Zu wenig, zu spät

Aufstand in Nepal von torsten otto

»Die ausführende Gewalt wird vom heutigen Tage an dem Volk zurückgegeben«, versprach König Gyanendra. In einer vierminütigen Fern­sehansprache bat er am Freitag die Opposi­tions­allianz, einen Premierminister zu benennen, der noch in dieser Woche sein Kabinett bilden könne. Doch nach 15 Monaten autokra­tischer Herrschaft reicht vielen Nepalis das An­gebot ihres Königs, sich auf seine Rolle als konstitutioneller Monarch zu beschränken, nicht mehr.

Ursprünglich haben nur die maoistischen Aufständischen die Abschaffung der Monarchie gefordert. Derzeit reicht die republikanische Strömung weit in die bürgerliche Opposition hinein. Die Sozialdemokraten fordern eine Abdankung des Königs, die Anführer der anderen Parteien der Sieben-Parteien-Allianz wollen ihm unter dem Druck ihrer Jugend- und Studentenverbände nur eine zeremonielle Rolle zugestehen.

Seit Anfang April ist Nepal im Generalstreik. Am Wochenende protestierten trotz Ausgangs­sperre und Schießbefehl erneut Hunderttausende in den von der Regierung kontrollierten Großstädten, 300 000 Demons­tranten lieferten sich in der gesperrten Innenstadt Kathmandus Straßenschlachten mit der Polizei und der Armee. Ein Dutzend Demonstranten wurde von den Sicherheitskräften in den vergangenen Wochen erschossen, Tausende wurden inhaftiert.

Die Oppositionsallianz hat Gyanendras Angebot umgehend abgelehnt. Sie fordert die Wiedereinsetzung des Parlaments, andernfalls werde sie eine Gegenregierung bilden. Doch das 1999 gewählte Parlament wurde bereits vor vier Jahren aufgelöst, damals auf Bitte des Premierministers, dem seine Partei die Gefolgschaft aufgekündigt hatte. In den folgenden Jahren beauftragte der König verschiedene Mitte-Rechts-Parteien mit der Bildung von Übergangsregierungen. Die letzte entließ er im Februar 2005, verhängte den Ausnahmezustand und ließ Hunderte von Oppositionellen inhaftieren. Sein Kabinett aus engen Vertrauten hat scharfe Zensurbestimmungen erlassen und wird von Hardlinern aus dem Militär beherrscht. Sie haben die Regionalverwaltungen unter ihre Kontrolle gebracht und die Angriffe auf die Aufständischen verschärft, obwohl die Guerilla einen viermonatigen Waffenstillstand einhielt.
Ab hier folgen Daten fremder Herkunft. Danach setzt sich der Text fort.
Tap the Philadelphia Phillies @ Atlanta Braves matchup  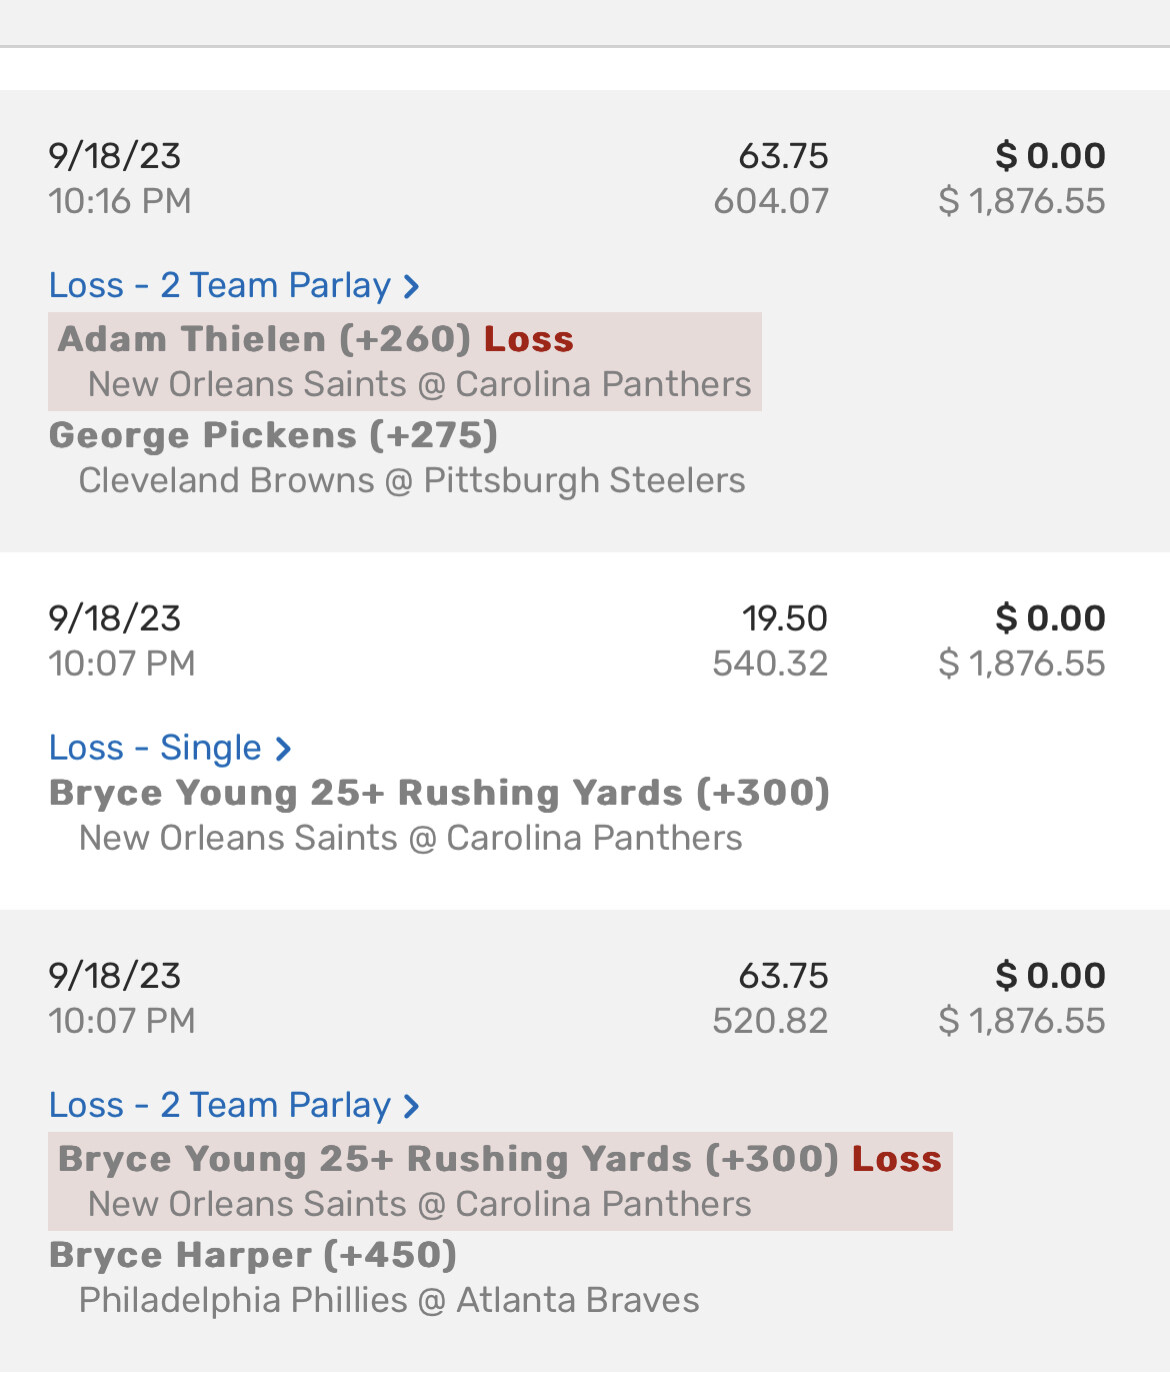pyautogui.click(x=389, y=1301)
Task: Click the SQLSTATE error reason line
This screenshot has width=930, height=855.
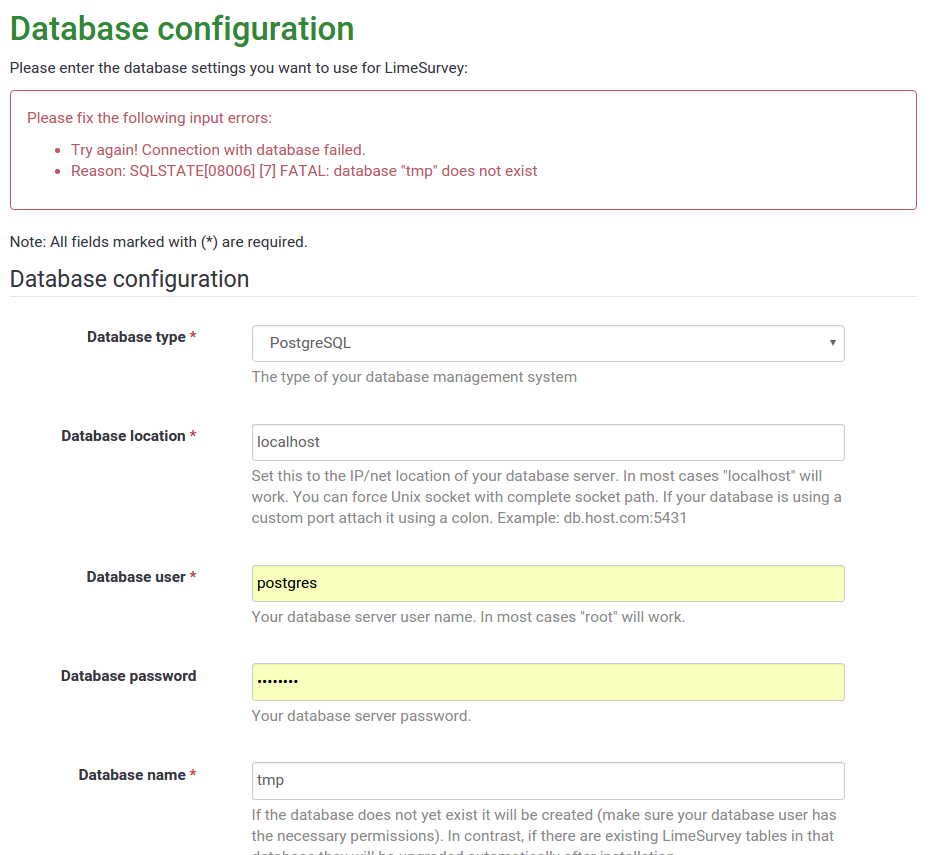Action: coord(304,171)
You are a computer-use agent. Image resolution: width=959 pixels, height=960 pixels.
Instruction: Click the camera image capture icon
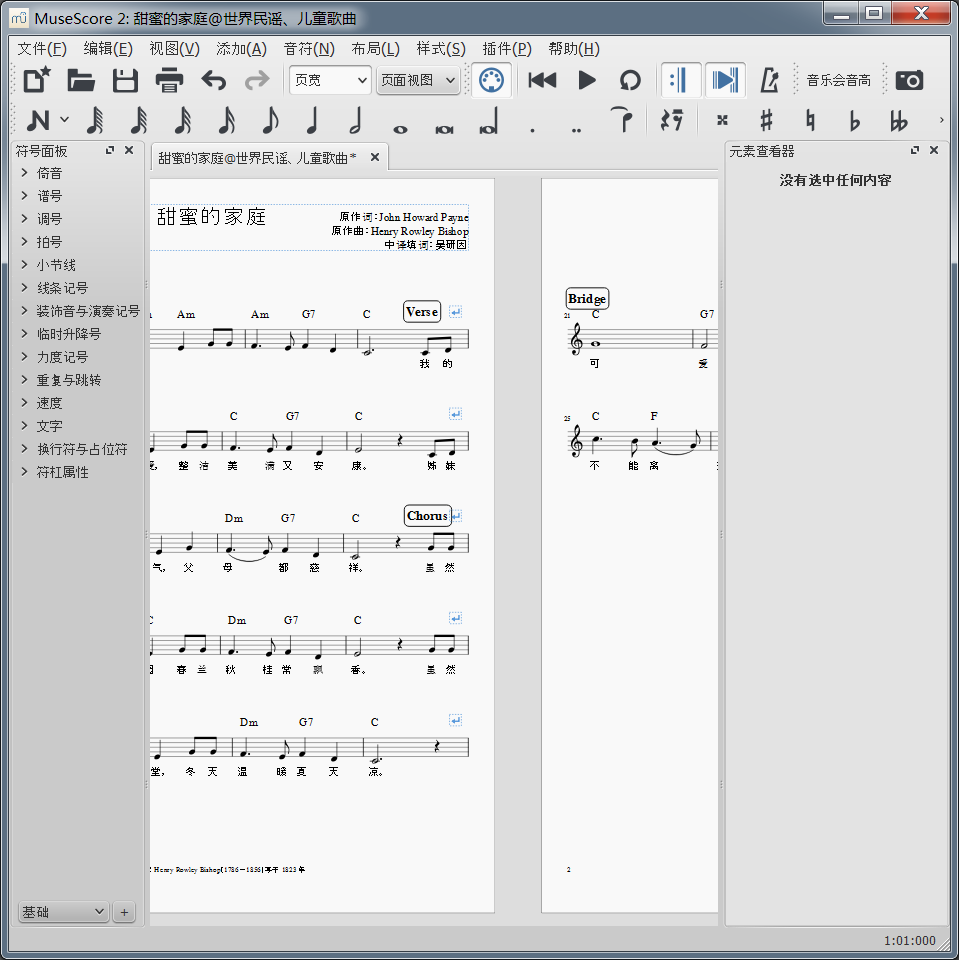tap(909, 81)
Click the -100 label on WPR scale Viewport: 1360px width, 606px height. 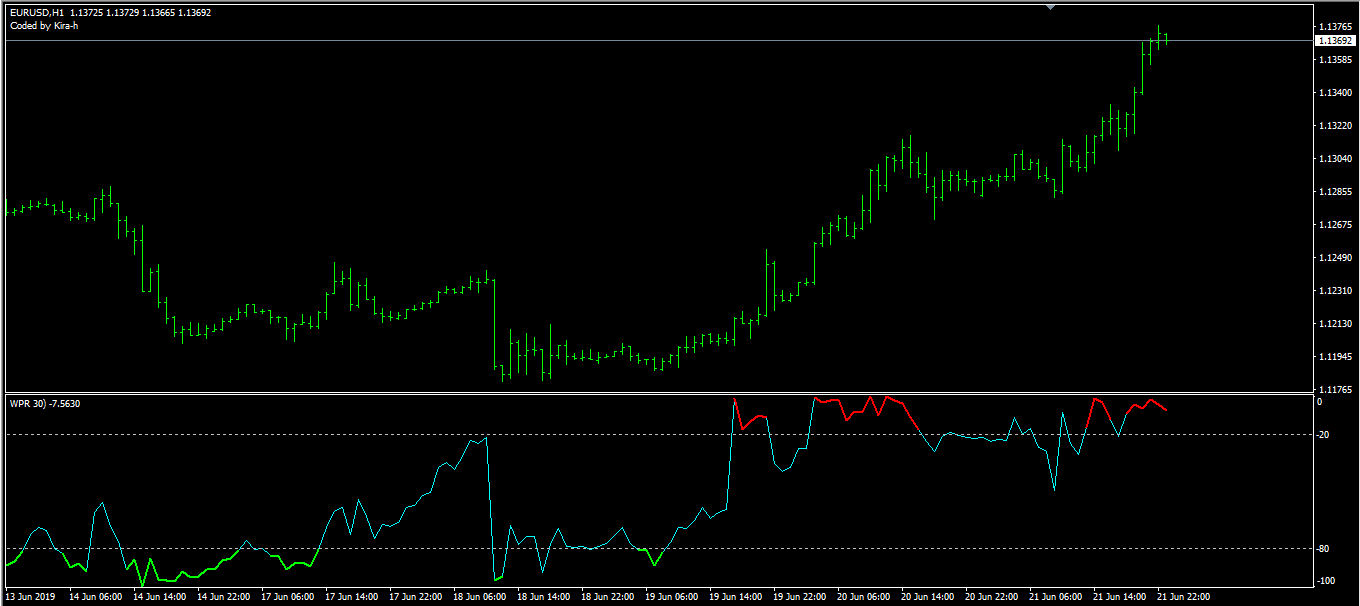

Ein wieder eingesetztes Parlament kann nur der Vorbereitung einer verfassunggebenden Versammlung dienen, in der über soziale Veränderungen, die Kontrolle des Militärs und die Rolle der Monarchie diskutiert wird. Denn bei einer Rückkehr zum Status Quo der Verfassung bliebe der König Oberbefehlshaber der Armee und hätte bei vielen Gesetzen ein Vetorecht. Die maoistische Führungsspitze hat in einer Presseerklärung Anfang der vergangenen Woche noch einmal deutlich gemacht, dass sie sich schlichten Neuwahlen widersetzen werde. Ihr Bekenntnis zum Wettbewerb der Parteien, das sie seit Ende des vergangenen Jahres öffentlich und intern zu popularisieren versucht (Jungle World, Nr. 7/06), gilt nicht ohne Bedingungen: Bevorzugung von Frauen und Dalits (Unberührbaren), Selbstverwaltung der nicht nepalisprachigen Bevölkerungsgruppen, eine Land­reform und kostenlose Grundversorgung bei Gesund­heit, Bildung und Infrastruktur sollen verfassungsrechtlich verankert werden.

Bisher hält das Bündnis zwischen den Aufständischen und der städtischen zivilen Op­position. Die Parteien haben dem Druck der EU, Indiens und der USA getrotzt, die eine Einigung mit dem Monarchen fordern. Sie wissen, dass ein Kompromiss wie 1990, aus dem die gegenwärtige Verfassung hervorging, ihren Anhängern nicht mehr reicht.